L’Organisation internationale de la francophonie (OIF) a annoncé, mardi 24 septembre, avoir décidé de lever la suspension de la Guinée qui pourra participer à son 19e sommet, les 4 et 5 octobre à Villers-Cotterêts (France). La Guinée avait été suspendue de l’organisation après le coup d’Etat perpétré en septembre 2021 par le général Mamadi Doumbouya. Ce putsch constituait « une rupture de la démocratie et de l’ordre constitutionnel », selon la décision alors prise par l’organisation.
Cette décision assortie d’arguments spécieux est la caricature d’une politique à géométrie variable tant décriée en Afrique. Ce n’est pas avec un tel verdict que la France et l’OIF redoreront leur image déjà bien ternie sur le Continent. Et ce d’autant que le pays dirigé par Mamadi Doumbouya s’éloigne jour après jour de l’Etat de droit.
Comme tous les pays ayant connu des putschs, la Guinée Conakry a été suspendue des instances de l’OIF après le coup d’Etat de septembre 2021 perpétré par Mamadi Doumbouya. Cet Etat étant toujours dirigé par une junte, qu’elles sont donc les raisons qui ont conduit cette organisation à la « levée totale de la suspension de la Guinée » ? Selon le communiqué de l’OIF, cette décision « s’inscrit dans le cadre d’un nouveau mécanisme de suivi et d’évaluation adopté en juin dernier par le conseil permanent de la Francophonie, visant à rétablir progressivement la participation des Etats suspendus en fonction des avancées constatées dans le rétablissement de l’ordre constitutionnel et du respect des droits et des libertés. » L’organisation dirigée par la Rwandaise, Louise Mushikiwabo n’en est pas à une contradiction près. D’un côté, il s’agit de « rétablir progressivement la participation des Etats» de l’autre la Guinée bénéficie d’une « levée totale ». Quant à la phrase concernant le rétablissement de l’ordre constitutionnel et du respect des droits et des libertés, elle laisse pantois.

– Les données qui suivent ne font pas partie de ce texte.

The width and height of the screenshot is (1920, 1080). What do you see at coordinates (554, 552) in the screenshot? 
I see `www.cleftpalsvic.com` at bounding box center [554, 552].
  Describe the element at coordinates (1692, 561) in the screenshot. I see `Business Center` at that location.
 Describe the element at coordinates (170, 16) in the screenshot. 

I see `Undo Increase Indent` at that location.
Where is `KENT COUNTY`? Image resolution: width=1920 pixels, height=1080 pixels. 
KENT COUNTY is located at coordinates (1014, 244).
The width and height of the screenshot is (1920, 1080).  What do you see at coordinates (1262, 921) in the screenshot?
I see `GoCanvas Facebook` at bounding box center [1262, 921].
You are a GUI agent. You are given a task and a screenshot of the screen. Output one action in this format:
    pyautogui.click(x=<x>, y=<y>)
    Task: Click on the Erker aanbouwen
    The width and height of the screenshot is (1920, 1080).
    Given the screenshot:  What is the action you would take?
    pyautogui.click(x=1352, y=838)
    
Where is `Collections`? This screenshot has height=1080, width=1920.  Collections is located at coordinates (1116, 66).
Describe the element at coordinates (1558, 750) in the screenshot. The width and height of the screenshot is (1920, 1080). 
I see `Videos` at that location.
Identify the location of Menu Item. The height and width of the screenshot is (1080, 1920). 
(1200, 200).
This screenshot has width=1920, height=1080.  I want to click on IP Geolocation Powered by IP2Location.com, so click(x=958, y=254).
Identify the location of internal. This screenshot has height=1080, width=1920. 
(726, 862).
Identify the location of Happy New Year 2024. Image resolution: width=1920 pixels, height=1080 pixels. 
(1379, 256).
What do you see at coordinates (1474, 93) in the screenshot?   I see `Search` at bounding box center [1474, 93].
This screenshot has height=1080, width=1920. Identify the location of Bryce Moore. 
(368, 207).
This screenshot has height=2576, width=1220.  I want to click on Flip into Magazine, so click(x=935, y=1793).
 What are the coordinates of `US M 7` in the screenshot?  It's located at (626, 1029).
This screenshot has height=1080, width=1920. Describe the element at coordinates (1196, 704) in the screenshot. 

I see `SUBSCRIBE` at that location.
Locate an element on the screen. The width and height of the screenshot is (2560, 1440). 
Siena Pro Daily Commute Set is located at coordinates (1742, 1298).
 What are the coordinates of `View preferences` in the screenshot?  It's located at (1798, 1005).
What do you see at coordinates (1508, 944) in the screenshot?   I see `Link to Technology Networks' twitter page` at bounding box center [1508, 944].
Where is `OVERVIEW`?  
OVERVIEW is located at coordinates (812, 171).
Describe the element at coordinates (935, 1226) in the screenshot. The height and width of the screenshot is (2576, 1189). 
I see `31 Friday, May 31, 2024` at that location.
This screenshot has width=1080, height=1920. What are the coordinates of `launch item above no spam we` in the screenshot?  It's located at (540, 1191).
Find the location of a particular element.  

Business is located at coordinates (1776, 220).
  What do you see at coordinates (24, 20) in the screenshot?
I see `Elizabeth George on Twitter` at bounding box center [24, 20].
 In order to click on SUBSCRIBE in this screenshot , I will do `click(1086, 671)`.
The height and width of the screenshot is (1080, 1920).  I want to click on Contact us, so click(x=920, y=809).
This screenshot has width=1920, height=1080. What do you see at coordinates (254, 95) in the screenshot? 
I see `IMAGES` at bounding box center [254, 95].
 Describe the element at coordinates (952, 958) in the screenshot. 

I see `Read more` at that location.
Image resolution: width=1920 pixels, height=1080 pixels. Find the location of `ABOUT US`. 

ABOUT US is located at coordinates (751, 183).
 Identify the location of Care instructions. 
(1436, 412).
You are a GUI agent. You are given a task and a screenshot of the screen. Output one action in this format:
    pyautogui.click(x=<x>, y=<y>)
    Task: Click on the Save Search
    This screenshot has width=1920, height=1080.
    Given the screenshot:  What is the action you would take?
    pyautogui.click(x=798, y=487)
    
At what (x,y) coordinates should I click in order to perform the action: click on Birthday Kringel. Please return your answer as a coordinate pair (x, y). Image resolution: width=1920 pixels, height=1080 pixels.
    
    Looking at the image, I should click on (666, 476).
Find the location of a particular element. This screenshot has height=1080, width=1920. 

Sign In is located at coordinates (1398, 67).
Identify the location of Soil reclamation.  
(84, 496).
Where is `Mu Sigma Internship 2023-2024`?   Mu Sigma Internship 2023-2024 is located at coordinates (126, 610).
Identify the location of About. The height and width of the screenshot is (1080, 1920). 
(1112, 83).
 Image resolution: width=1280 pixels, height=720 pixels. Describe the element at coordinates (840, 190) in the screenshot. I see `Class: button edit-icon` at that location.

La charte de la transition violée
S’agissant des droits et des libertés, 24 heures après ce communiqué, Conakry annonçait la mort du colonel Célestin Bilivogui. Cet officier enlevé par les services de sécurité depuis le 9 septembre 2023 n’avait pas donné signe de vie depuis. Son corps a été rendu à sa famille le mercredi 25 septembre et selon son épouse au vu de l’état de son corps : « il était mort depuis une semaine. » Tout laisse à penser que les autorités ont attendu la réintégration de leur pays au sein de l’OIF pour annoncer ce décès qui fait suite à de nombreux autres.
En juin dernier, l’ancien chef d’Etat major, le général Sadiba Koulibaly, est mort, lui aussi en détention, dans des circonstances troubles. En juillet, les deux activistes du Front National pour la défense de la constitution Foniké Menguè et de Mamadou Billo Bah ont été interpellés par les Forces armées et depuis lors, ni leurs familles, ni leurs avocats, n’ont eu de nouvelles.
Mais, apparemment pour l’OIF, ces faits ne comptent pas puisque, selon elle, le « rétablissement du respect des droits et des libertés » en Guinée Conakry est en bonne voie.
Quant au « rétablissement de l’ordre constitutionnel », le vin est tiré du même tonneau. La junte au pouvoir s’est contentée de vagues promesses, rien n’est prêt pour une élection alors que la présidentielle était prévue pour décembre 2024.
Mieux, Mamadi Doumbouya est bien décidé à revenir sur sa promesse faite au lendemain du coup d’Etat ne pas se représenter. Il violerait ainsi la charte de la transition qui a inscrit noir sur blanc l’impossibilité pour les membres du Comité du Rassemblement national pour le développement de briguer la magistrature suprême.
La France soutien de Mamadi Doumbouya
Les arguments de l’OIF sont au mieux bancals, il n’y a que deux raisons qui expliquent la réintégration de la Guinée. La première réside dans les excellentes relations entre Kigali et Conakry, les ressources minières de Guinée accentuant, sans aucun doute, l’attrait de Paul Kagamé pour cet Etat. La seconde se lit dans la bienveillance à toute épreuve de Paris envers l’ancien légionnaire.
Le député insoumis Aurélien Saintoul demande une commission d’enquête parlementaire pour répondre à cette question que se pose tous les Guinéens : « Pourquoi la France d’Emmanuel Macron est-elle aussi complaisante avec M. Doumbouya » ? Une interrogation partagée par de nombreux diplomates, l’un deux confie à Mondafrique, la France reste le dernier soutien occidental, plus personne, même les Etats-Unis ne donne crédit à cette junte.